Wherever an image appears in the data, omit it and copy all the remaining text word for word.
* * * *
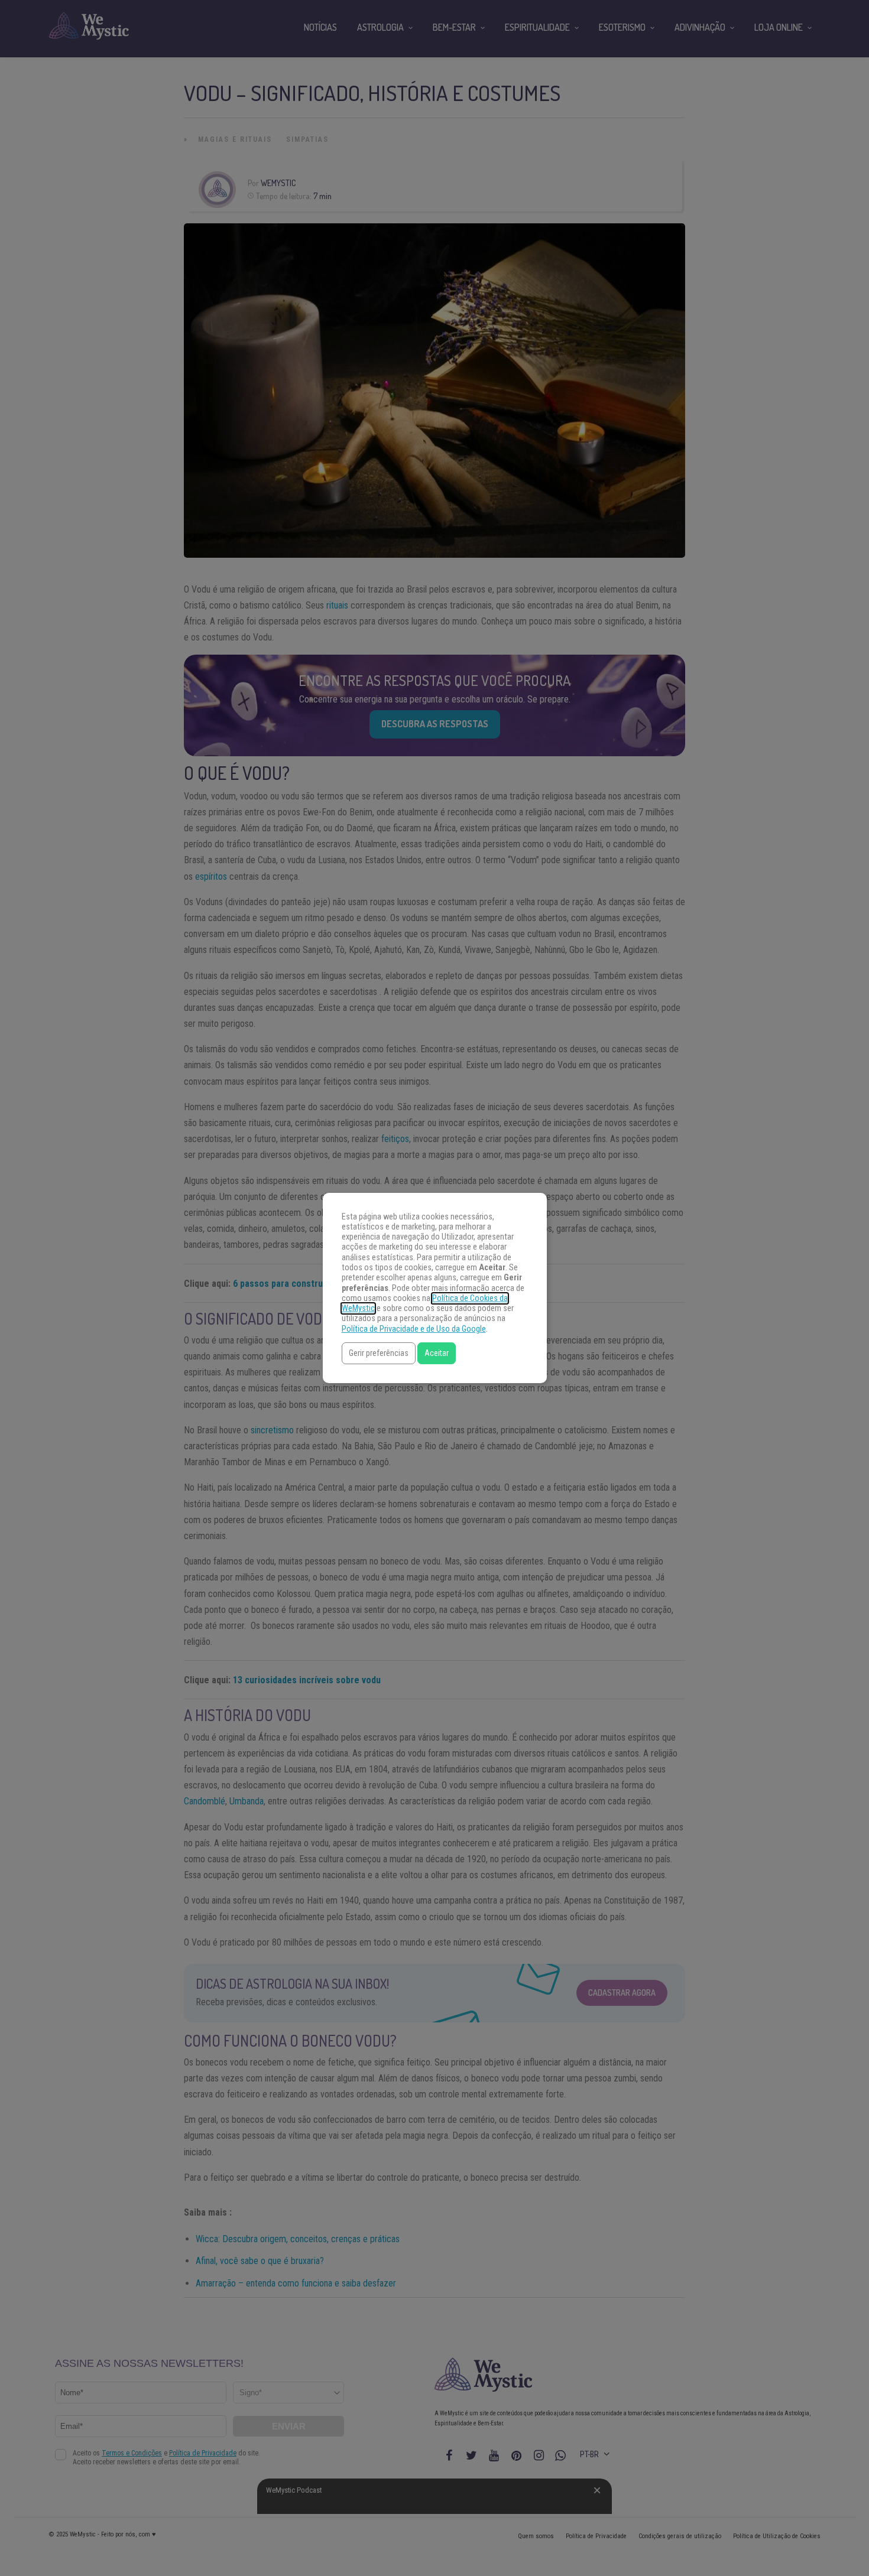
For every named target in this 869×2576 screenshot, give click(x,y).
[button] (379, 1353)
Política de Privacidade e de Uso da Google (414, 1329)
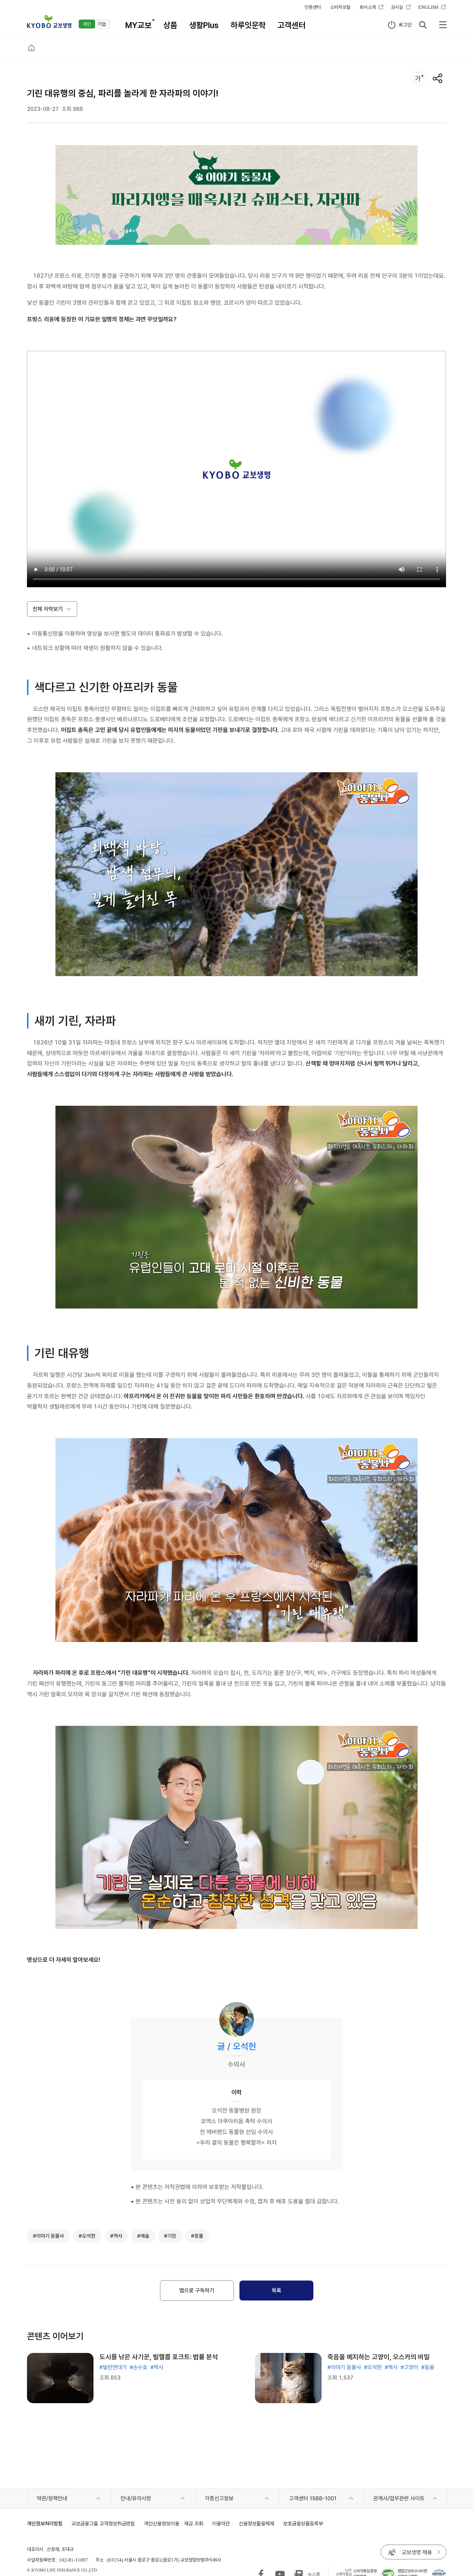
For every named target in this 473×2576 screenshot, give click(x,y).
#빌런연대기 (113, 2367)
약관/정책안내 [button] (52, 2498)
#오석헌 (373, 2367)
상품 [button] (170, 25)
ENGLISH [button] (428, 7)
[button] (49, 21)
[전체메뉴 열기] (443, 25)
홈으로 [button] (31, 48)
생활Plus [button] (204, 25)
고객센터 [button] (292, 25)
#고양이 (409, 2367)
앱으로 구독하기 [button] (196, 2290)
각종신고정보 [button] (219, 2498)
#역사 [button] (116, 2236)
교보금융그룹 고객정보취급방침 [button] (103, 2523)
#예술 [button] (143, 2236)
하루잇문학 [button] (248, 25)
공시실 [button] (397, 7)
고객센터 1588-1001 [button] (313, 2498)
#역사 (156, 2367)
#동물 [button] (197, 2236)
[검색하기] (423, 25)
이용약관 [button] (221, 2523)
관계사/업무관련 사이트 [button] (399, 2498)
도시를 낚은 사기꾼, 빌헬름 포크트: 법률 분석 (158, 2357)
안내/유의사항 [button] (135, 2498)
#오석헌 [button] (87, 2236)
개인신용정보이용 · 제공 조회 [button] (173, 2523)
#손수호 (138, 2367)
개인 (87, 24)
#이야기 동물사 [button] (48, 2236)
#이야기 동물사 (344, 2367)
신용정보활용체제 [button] (256, 2523)
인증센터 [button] (312, 7)
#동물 (427, 2367)
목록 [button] (276, 2290)
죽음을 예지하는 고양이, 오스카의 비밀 (378, 2357)
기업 (102, 24)
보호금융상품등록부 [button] (303, 2523)
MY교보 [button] (138, 25)
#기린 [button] (170, 2236)
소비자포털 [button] (340, 7)
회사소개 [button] (368, 7)
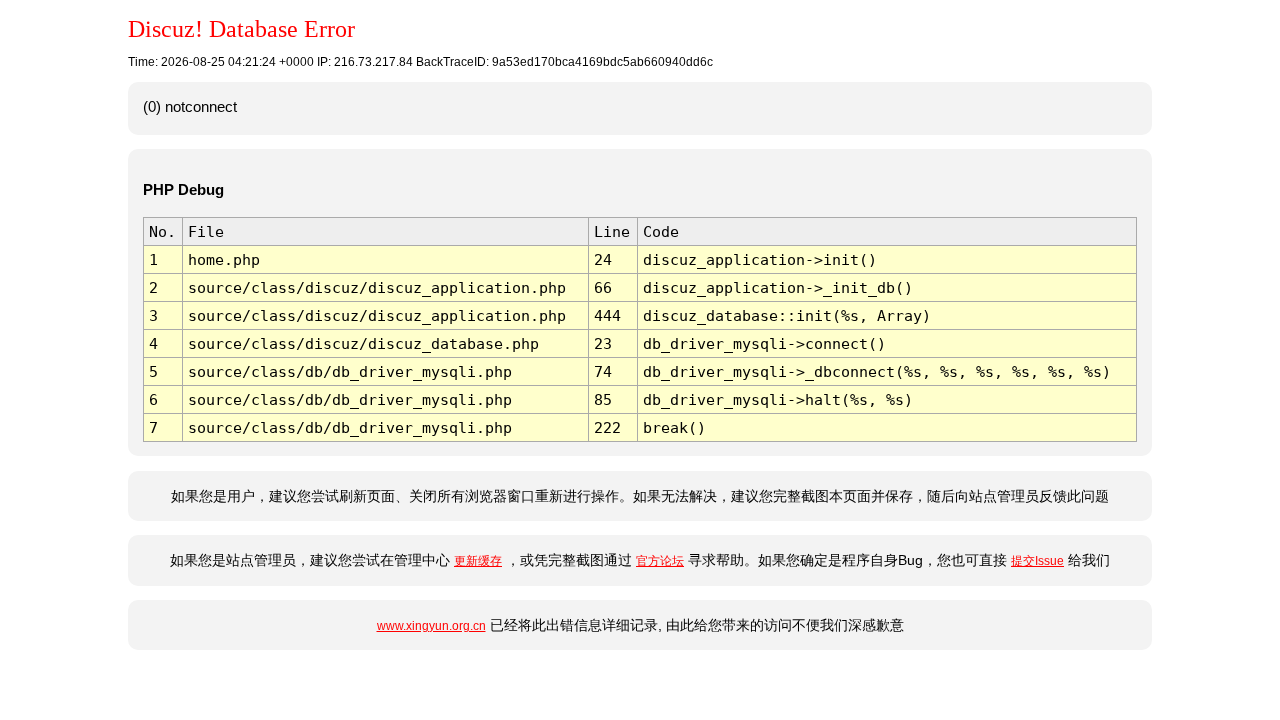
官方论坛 (660, 561)
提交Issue (1037, 561)
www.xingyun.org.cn (431, 626)
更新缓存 (478, 561)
* * * *
▸ Exercise solution:
For every named target in this 869×2576 screenshot, give click(x,y).
[button] (379, 1353)
Política de Privacidade e de Uso da Google (414, 1329)
For every named target in this 473×2576 screenshot, give click(x,y).
#빌런연대기 (113, 2367)
약관/정책안내 [button] (52, 2498)
#오석헌 (373, 2367)
상품 [button] (170, 25)
ENGLISH [button] (428, 7)
[button] (49, 21)
[전체메뉴 열기] (443, 25)
홈으로 [button] (31, 48)
생활Plus [button] (204, 25)
고객센터 [button] (292, 25)
#고양이 (409, 2367)
앱으로 구독하기 [button] (196, 2290)
각종신고정보 [button] (219, 2498)
#역사 [button] (116, 2236)
교보금융그룹 고객정보취급방침 [button] (103, 2523)
#예술 [button] (143, 2236)
하루잇문학 [button] (248, 25)
공시실 [button] (397, 7)
고객센터 1588-1001 [button] (313, 2498)
#역사 (156, 2367)
#동물 [button] (197, 2236)
[검색하기] (423, 25)
이용약관 [button] (221, 2523)
관계사/업무관련 사이트 [button] (399, 2498)
도시를 낚은 사기꾼, 빌헬름 포크트: 법률 분석 (158, 2357)
안내/유의사항 [button] (135, 2498)
#오석헌 [button] (87, 2236)
개인신용정보이용 · 제공 조회 [button] (173, 2523)
#손수호 (138, 2367)
개인 (87, 24)
#이야기 동물사 [button] (48, 2236)
#이야기 동물사 (344, 2367)
신용정보활용체제 [button] (256, 2523)
인증센터 [button] (312, 7)
#동물 (427, 2367)
목록 [button] (276, 2290)
죽음을 예지하는 고양이, 오스카의 비밀 (378, 2357)
기업 (102, 24)
보호금융상품등록부 [button] (303, 2523)
MY교보 [button] (138, 25)
#기린 [button] (170, 2236)
소비자포털 [button] (340, 7)
회사소개 [button] (368, 7)
官方论坛 (660, 561)
提交Issue (1037, 561)
www.xingyun.org.cn (431, 626)
更新缓存 (478, 561)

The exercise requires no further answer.